I just love learning about low-cost, non-toxic means of detecting and treating disease, hence my interest in nutrition and understanding the nature of, for example, common food allergies--and hence my intrigue when I saw this headline today: "Giant African Rats Successfully Detect Tuberculosis More Accurately Than Commonly Used Techniques."

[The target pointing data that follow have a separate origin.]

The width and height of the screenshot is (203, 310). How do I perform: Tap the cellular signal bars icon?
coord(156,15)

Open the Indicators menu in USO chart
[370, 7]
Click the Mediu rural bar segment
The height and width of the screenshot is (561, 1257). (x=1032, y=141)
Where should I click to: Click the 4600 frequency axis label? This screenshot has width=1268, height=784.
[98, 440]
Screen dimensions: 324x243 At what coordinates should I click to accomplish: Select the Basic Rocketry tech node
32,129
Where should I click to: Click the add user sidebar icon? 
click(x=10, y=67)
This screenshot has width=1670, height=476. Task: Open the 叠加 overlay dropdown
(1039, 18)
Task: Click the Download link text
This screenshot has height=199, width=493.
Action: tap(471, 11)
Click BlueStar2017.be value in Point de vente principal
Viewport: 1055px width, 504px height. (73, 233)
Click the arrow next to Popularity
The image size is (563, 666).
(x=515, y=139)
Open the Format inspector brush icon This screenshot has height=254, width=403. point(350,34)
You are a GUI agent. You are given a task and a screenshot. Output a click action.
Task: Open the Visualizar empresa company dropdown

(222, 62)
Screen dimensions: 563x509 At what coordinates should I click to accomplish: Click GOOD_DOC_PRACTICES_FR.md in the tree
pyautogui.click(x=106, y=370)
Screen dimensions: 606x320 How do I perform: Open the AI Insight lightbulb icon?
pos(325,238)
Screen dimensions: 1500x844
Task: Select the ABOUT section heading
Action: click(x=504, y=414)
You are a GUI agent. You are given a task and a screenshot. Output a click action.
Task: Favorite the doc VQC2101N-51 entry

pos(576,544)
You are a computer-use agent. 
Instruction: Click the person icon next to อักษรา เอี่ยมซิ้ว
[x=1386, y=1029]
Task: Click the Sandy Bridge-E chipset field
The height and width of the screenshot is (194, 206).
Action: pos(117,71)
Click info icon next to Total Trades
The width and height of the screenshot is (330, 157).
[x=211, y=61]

The phrase "giant African rats" paints a picture all by itself. Add in tuburculosis detection and I couldn't resist clicking through. Here's a snippet from the press release:

“Using sniffer rats to detect TB seems medieval but our study shows it works, providing an inexpensive, accurate, quick diagnostic,” said lead investigator Alan Poling, PhD., Western Michigan University. “This could have a huge impact in developing countries where TB accounts for one-fourth of all preventable adult deaths and high-tech screening methods aren’t readily available.”

Very impressive.

Reminds me of the stories about dogs sniffing out cancer.  If someone could train their dog to reliably sniff out breast cancer, I think a lot of women would be lining up for the dog's nose over those dreaded mammograms. What do you think? :-)


Anonymous said...

I had one mammogram many years ago. That's it for this lifetime. Mammograms can themselves cause cancer, whereas a cold canine snoot can, at most, tickle or startle. I'll pick the dog over the radioactive cold squashing mammogram any day.

Wyn Snow said...

If guys had their testicles squished in "tessograms" for cancer screening, just imagine how quickly a different screening method would be invented!